A simple fix is to use linear interpolation (which I believe is what you do with Pytorch anyway).

Changing to:

        upsample = nn.Upsample(scale_factor=(h_scale, w_scale), mode="linear")

The benchmark runs in 2.89 ms on my M1 max compared to PyTorch 13.9 ms.

Hi @awni, thank you for figuring that out! It indeed a mistake that I intended to use "linear" here. However, when I tried to change to "linear" and run the test again on my M1 Pro MacBook Pro, I found that the running time even increased.

average time of MLX: 275.73419642448425 ms

I will find a M1 Max machine to verify this again.

arnold-yan avatar Oct 28 '24 15:10 arnold-yan

@arnold-yan you're right the benchmark is slower with linear 😓 . I had a mistake. Let me keep digging.
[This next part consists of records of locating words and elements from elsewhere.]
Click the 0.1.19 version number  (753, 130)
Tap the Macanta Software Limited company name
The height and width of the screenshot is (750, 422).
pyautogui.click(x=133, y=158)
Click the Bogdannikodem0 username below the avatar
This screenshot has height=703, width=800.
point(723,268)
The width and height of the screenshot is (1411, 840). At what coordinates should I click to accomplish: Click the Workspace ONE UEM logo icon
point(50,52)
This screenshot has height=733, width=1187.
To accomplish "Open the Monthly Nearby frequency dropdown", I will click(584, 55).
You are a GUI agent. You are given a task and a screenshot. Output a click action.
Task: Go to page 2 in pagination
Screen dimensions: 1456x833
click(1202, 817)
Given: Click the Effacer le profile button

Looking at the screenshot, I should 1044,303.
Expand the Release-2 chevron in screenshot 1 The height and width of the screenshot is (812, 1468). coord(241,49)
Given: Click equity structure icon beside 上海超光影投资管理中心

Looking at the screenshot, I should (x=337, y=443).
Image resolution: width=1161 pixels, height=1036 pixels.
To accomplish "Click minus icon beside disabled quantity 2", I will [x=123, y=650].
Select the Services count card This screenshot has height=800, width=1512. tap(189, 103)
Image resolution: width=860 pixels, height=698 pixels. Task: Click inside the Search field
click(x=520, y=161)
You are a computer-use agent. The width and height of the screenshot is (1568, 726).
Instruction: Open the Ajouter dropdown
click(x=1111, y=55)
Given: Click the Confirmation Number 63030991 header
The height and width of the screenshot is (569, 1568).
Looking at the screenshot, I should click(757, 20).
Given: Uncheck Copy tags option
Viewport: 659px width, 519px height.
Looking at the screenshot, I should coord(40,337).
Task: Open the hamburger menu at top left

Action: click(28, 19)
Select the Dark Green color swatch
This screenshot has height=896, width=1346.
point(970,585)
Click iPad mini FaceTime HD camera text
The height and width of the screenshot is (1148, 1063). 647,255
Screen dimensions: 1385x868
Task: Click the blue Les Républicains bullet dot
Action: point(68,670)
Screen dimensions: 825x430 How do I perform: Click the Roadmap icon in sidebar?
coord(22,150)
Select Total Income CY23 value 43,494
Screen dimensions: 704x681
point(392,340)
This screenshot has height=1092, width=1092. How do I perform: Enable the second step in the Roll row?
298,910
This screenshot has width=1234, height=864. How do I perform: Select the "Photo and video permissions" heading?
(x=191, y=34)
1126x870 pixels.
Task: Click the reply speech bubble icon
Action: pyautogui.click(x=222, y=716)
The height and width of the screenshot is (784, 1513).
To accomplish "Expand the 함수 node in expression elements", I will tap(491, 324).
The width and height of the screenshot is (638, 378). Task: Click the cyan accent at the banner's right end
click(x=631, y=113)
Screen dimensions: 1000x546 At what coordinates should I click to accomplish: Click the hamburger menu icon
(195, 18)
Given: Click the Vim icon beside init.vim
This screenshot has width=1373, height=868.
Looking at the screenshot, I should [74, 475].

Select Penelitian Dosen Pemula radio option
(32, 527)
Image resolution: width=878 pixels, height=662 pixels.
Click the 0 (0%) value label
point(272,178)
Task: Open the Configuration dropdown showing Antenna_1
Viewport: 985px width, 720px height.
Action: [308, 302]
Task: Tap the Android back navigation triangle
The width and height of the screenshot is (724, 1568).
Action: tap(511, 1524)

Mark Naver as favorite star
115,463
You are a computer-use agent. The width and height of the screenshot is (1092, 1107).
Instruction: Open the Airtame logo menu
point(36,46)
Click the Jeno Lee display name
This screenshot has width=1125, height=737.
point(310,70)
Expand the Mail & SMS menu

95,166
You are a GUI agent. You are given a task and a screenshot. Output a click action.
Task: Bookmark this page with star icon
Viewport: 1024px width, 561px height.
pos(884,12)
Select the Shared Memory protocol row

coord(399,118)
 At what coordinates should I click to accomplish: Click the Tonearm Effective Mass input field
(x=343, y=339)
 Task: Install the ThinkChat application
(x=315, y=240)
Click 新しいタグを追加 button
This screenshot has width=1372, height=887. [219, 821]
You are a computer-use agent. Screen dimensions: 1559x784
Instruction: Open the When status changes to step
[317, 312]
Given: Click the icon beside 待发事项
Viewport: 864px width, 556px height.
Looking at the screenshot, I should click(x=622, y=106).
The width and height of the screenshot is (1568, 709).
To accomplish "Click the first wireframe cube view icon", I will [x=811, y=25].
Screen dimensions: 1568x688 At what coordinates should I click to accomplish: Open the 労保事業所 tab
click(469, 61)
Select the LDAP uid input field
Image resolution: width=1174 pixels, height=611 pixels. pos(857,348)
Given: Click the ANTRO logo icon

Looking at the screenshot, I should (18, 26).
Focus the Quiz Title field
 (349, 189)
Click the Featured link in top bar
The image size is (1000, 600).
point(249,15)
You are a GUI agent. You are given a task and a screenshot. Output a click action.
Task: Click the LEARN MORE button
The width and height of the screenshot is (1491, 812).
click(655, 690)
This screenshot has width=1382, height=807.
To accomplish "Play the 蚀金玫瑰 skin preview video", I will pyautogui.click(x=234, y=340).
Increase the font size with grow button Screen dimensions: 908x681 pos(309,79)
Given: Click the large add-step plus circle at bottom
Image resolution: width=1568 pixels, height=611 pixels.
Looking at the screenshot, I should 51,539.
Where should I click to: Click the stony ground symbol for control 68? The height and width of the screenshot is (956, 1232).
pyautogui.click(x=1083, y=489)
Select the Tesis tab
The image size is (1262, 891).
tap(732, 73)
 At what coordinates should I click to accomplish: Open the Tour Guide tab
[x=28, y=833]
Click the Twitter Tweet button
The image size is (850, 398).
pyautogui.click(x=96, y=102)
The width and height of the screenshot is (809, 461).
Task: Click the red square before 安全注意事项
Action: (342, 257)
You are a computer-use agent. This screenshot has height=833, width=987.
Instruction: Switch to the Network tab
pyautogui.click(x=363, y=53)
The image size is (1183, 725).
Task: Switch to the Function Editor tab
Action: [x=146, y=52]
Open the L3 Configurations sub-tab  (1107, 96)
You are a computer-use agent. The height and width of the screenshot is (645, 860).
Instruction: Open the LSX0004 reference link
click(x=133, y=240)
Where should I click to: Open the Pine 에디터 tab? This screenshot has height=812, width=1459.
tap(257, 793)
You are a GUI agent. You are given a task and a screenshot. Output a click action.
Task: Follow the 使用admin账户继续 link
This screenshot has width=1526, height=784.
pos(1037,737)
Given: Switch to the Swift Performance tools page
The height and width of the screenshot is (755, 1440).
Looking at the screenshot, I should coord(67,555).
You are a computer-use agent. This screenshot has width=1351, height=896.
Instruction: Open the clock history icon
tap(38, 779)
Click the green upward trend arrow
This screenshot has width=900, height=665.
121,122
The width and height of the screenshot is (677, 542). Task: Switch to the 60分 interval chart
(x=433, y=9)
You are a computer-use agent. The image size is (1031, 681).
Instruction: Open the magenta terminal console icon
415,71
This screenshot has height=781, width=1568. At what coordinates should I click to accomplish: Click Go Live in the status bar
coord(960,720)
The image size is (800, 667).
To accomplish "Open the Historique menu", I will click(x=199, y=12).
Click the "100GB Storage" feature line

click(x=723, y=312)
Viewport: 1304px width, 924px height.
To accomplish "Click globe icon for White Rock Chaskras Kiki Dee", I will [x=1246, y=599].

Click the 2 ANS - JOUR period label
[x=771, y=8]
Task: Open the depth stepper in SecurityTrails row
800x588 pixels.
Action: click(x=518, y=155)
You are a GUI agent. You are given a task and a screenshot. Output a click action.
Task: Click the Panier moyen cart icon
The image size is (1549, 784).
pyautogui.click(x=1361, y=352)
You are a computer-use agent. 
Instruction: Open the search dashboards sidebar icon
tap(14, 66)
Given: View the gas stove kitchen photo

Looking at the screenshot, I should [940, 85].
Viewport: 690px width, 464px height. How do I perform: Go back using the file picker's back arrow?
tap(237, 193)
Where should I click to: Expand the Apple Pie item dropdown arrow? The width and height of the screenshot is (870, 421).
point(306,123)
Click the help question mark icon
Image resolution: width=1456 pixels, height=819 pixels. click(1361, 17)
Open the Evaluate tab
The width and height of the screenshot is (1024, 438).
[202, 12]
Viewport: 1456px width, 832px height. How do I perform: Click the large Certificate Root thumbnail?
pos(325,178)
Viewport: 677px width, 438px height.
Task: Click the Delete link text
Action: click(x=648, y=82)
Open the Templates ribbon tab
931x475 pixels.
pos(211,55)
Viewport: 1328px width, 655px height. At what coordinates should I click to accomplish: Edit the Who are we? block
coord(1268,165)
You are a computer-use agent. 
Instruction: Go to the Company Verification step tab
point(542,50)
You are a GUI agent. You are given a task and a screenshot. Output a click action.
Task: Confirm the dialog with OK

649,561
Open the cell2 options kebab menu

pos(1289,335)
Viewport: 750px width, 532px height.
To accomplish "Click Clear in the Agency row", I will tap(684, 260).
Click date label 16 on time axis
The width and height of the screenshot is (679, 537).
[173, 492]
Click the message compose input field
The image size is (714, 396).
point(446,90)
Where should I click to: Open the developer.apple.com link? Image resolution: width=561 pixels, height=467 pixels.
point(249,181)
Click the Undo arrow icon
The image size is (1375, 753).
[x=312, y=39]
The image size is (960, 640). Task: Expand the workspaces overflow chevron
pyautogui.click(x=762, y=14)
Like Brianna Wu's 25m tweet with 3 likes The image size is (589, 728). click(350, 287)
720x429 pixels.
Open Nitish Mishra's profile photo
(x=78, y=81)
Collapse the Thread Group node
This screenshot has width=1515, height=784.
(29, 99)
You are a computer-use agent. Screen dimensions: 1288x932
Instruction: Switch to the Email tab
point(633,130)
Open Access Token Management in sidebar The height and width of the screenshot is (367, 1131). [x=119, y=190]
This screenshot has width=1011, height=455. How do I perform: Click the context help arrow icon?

awni avatar Oct 28 '24 15:10 awni

Hi @arnold-yan https://github.com/ml-explore/mlx/pull/1541 should improve your benchmark a lot. I ran it on an M1 Max and M3 Max and the numbers are now:

Machine MLX PT
M1 Max 4.615 11.93
M3 Max 1.938 10.77

awni avatar Oct 29 '24 23:10 awni

Hi @arnold-yan #1541 should improve your benchmark a lot. I ran it on an M1 Max and M3 Max and the numbers are now:

Machine MLX PT M1 Max 4.615 11.93 M3 Max 1.938 10.77

Thanks @awni! Let me test on this PR. Now running time on M1 Pro is:

average time of MLX: 7.930095672607422 ms.

Good job!

arnold-yan avatar Oct 30 '24 07:10 arnold-yan

@arnold-yan. I took a look at this benchmark.

The performance issue turns out to be from the gradient of the second call to nn.Upsample. It uses nearest neighbor interpolation by default. The forward is a gather under the hood and the backward is a scatter add. The scatter add is very inefficient on M1 in this case because it uses atomics and there are a lot of collisions to the same element.

A simple fix is to use linear interpolation (which I believe is what you do with Pytorch anyway).

Changing to:

        upsample = nn.Upsample(scale_factor=(h_scale, w_scale), mode="linear")

The benchmark runs in 2.89 ms on my M1 max compared to PyTorch 13.9 ms.

By the way, I also tried this change on your PR on M1 Pro. Now the MLX time change to

average time of MLX: 18.393556356430054
average time of Pytorch: 15.363117218017578

It is a little bit slower than PyTorch. Does it mean we still have potential to accelerate MLX performance for linear mode?